Academic journal article African Studies Review

Out in Africa: LGBT Organizing in Namibia and South Africa

Academic journal article African Studies Review

Out in Africa: LGBT Organizing in Namibia and South Africa

Article excerpt

GENDER Ashley Currier. Out in Africa: LGBT Organizing in Namibia and South Africa. Minneapolis: University of Minnesota Press, 2012. xii + 255 pp. Acknowledgments. Acronyms. Introduction. Conclusion. Methodological Appendix. Notes. Works Cited. Index. Cloth. $75.00. Paper. $25.00.

Out in Africa examines lesbian, gay, bisexual, and transgender (LGBT) activism in South Africa and Namibia between 1995 and 2006, primarily through ethnographic observation and interviews with the Forum for the Empowerment of Women (FEW) in Johannesburg, and Sister Namibia and The Rainbow Project (TRP) in Windhoek. Impressively researched, pragmatic, and even-handed, Out in Africa is an important contribution to the fledgling field of African queer studies and to scholarship on global LGBT politics. Currier's book complements, in particular, the work of Andrew Tucker on queer visibility in Cape Town, Kapya Kaoma on the U.S. religious right and political homophobia in Africa, and Rafael de la Dehesa on sexual rights movements in Latin America. Currier adds to a larger critique of the neocolonial aspects of Western advocacy for gay rights in the global South, and her emphasis on women's organizations is much needed. The book questions the assumption that "visibility" should be the measure of LGBT movement success; she sees visibility, instead, as a strategy that is used in conjunction with deliberate forms of invisibility. Perhaps her most crucial point is that international organizations and donor nations involved in Africa-and indeed scholars-need to be far more aware of what visibility strategies local activists are using when they bring publicity to LGBT issues, since what Currier calls "uncontrolled visibility" can make same-sex loving and gender-nonconforming people extremely vulnerable.
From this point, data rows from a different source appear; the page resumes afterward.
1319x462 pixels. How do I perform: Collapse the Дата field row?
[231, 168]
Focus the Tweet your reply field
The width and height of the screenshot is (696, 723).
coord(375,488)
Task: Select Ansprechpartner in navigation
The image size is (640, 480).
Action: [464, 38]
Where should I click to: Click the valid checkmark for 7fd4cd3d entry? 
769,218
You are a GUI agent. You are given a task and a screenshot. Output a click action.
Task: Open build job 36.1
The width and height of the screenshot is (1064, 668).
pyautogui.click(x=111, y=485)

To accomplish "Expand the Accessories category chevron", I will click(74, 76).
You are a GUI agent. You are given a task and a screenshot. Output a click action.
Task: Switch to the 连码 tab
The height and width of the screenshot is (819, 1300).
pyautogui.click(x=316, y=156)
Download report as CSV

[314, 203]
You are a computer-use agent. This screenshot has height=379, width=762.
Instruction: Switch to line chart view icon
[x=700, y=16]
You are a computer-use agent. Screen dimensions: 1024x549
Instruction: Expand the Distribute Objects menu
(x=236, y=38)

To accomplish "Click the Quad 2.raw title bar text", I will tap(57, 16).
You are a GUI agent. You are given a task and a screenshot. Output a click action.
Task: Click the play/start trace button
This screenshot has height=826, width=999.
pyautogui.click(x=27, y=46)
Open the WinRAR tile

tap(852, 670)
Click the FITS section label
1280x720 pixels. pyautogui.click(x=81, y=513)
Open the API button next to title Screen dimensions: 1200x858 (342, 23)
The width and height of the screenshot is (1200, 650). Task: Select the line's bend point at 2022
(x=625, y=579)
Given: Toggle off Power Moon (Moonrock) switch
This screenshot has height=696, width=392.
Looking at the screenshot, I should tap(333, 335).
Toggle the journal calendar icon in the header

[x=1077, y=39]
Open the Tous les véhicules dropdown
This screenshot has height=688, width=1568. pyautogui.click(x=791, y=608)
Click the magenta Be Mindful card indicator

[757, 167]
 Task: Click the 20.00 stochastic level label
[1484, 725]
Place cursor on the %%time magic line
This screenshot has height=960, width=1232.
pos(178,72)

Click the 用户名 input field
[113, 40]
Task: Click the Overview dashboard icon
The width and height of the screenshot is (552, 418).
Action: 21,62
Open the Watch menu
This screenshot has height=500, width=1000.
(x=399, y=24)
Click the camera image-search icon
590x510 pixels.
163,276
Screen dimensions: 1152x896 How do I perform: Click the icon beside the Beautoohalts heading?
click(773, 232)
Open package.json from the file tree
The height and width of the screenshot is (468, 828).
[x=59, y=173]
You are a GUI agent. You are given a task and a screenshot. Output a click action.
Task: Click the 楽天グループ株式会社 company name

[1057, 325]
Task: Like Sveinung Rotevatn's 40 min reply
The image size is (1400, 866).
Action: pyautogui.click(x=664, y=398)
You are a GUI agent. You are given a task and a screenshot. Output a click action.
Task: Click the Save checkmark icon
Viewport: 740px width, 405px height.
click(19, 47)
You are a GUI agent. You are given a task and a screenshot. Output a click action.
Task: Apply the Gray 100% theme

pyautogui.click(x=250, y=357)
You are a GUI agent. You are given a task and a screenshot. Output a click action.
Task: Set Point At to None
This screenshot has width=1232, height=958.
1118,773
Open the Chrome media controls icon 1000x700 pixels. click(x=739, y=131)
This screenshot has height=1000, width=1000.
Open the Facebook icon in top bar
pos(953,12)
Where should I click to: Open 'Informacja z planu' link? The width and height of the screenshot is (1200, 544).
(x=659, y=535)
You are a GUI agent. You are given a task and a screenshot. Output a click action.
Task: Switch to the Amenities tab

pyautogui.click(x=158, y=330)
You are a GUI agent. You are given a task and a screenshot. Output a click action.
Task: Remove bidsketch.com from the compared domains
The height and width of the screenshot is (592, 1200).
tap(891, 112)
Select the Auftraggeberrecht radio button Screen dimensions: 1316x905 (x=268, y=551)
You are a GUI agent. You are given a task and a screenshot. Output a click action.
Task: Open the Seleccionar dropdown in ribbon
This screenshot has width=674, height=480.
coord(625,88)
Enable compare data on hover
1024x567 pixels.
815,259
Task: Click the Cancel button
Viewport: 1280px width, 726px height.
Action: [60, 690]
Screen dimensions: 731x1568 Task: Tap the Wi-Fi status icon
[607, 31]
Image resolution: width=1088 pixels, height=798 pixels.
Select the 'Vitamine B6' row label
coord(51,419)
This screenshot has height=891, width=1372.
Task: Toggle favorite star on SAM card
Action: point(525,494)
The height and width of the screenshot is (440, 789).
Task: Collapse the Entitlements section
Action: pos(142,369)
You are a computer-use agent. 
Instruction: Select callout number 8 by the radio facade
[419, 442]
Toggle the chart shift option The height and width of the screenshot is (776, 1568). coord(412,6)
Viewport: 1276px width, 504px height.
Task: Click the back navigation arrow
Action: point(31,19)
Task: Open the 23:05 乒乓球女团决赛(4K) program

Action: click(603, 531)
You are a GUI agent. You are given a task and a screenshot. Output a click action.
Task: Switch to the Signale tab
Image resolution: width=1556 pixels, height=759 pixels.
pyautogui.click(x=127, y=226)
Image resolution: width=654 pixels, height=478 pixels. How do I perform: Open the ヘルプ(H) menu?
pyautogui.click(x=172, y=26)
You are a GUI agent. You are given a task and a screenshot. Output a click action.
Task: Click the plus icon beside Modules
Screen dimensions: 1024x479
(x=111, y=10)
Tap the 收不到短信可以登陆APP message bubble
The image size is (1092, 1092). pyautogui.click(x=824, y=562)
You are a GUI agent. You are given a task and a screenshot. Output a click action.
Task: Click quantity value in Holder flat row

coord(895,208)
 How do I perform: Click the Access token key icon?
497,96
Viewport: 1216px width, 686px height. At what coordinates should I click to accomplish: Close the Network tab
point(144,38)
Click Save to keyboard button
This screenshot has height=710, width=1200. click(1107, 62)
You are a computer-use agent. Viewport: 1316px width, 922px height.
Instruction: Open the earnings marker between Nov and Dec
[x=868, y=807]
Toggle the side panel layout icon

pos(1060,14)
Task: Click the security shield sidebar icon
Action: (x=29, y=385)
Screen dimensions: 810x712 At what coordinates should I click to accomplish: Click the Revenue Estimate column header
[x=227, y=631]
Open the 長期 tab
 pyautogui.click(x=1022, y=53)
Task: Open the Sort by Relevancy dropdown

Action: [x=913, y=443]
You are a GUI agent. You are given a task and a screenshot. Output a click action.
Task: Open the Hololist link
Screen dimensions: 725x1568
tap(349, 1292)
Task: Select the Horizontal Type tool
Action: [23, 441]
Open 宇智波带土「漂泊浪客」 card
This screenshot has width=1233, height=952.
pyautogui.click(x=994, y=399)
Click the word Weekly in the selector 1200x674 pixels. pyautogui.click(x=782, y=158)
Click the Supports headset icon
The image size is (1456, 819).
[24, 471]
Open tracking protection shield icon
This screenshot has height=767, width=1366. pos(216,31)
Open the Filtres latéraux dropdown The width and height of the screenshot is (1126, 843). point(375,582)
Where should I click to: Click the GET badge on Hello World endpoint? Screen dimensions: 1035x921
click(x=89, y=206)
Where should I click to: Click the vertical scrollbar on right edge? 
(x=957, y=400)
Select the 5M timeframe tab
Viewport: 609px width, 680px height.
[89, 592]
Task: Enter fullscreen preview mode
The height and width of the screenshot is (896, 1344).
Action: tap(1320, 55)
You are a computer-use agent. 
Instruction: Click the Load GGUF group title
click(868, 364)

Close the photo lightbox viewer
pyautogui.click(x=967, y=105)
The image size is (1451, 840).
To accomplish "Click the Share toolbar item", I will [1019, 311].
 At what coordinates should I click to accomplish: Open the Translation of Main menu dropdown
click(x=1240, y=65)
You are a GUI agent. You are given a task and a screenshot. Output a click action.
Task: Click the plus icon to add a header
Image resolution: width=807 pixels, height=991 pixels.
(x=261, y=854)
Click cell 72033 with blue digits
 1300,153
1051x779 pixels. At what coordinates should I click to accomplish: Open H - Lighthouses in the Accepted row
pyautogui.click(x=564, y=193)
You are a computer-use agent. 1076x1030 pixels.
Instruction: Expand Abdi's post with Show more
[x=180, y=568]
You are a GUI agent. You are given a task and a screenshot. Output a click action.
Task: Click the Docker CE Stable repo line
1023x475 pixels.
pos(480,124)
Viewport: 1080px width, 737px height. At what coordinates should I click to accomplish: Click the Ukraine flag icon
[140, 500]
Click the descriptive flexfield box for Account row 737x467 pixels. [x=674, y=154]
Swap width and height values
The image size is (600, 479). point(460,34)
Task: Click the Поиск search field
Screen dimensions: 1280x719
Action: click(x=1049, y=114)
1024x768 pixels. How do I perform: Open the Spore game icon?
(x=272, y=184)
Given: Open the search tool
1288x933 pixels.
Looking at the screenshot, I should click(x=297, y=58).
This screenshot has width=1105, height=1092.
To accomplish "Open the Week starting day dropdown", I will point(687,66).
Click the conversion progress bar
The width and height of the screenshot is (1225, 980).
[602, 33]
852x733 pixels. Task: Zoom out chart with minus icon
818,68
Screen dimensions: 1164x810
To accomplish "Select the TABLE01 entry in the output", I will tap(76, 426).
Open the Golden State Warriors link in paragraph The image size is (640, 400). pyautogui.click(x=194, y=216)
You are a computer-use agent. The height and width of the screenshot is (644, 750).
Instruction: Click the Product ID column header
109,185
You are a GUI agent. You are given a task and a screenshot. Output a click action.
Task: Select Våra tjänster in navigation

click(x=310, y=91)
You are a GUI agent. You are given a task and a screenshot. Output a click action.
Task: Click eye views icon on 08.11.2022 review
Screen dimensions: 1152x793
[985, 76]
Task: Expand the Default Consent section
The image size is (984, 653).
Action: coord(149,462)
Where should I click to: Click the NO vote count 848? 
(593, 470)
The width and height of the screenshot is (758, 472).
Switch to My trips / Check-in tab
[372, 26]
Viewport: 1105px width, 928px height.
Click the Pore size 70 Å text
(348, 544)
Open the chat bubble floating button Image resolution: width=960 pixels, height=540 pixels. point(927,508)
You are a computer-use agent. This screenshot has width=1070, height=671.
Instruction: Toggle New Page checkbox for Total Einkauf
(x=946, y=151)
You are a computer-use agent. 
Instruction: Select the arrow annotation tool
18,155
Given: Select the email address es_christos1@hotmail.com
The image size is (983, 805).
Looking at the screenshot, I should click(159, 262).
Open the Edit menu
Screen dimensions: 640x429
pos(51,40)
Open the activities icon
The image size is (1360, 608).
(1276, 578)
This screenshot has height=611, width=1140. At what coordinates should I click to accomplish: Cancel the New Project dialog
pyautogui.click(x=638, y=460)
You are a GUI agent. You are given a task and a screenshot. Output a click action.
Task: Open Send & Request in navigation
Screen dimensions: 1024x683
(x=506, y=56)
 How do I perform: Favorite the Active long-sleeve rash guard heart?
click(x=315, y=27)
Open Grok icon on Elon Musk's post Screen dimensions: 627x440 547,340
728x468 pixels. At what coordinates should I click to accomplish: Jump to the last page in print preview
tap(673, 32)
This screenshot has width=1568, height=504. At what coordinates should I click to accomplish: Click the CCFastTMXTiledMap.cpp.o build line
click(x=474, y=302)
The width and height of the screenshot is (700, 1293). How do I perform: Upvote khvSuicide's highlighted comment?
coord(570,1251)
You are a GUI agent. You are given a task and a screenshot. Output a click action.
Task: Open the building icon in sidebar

Currier examines the concept of visibility engagingly. Within mainstream Western gay rights activism, the act of "coming out," making your identity visible to others, has long been understood as politically crucial. Without intelligibility, one cannot become a political subject, or, collectively, a constituency. The hypervisibility of stigmatized identities, however, indicates the importance of having visibility on one's own terms. Currier attends to how, when, and to whom groups become visible- through public protests, statements to the media, meetings with politicians, presentations to international organizations, workshops advertised through LGBT Web sites and magazines, the use of welcoming drop-in centers or discreet offices, or even the self-fashioning of activists themselves. Organizations thus interact with more than one "public," so that visibility is never total or static.

Visibility effects are perhaps impossible to fully predict and contain. Currier addresses, for example, the negative repercussions of southern African LGBT visibility elsewhere on the continent, even as activists have been trying-for example at the 2006 African Commission on Human and People's Rights-to build a visibly black pan-African movement that works in concert with other African NGOSs. …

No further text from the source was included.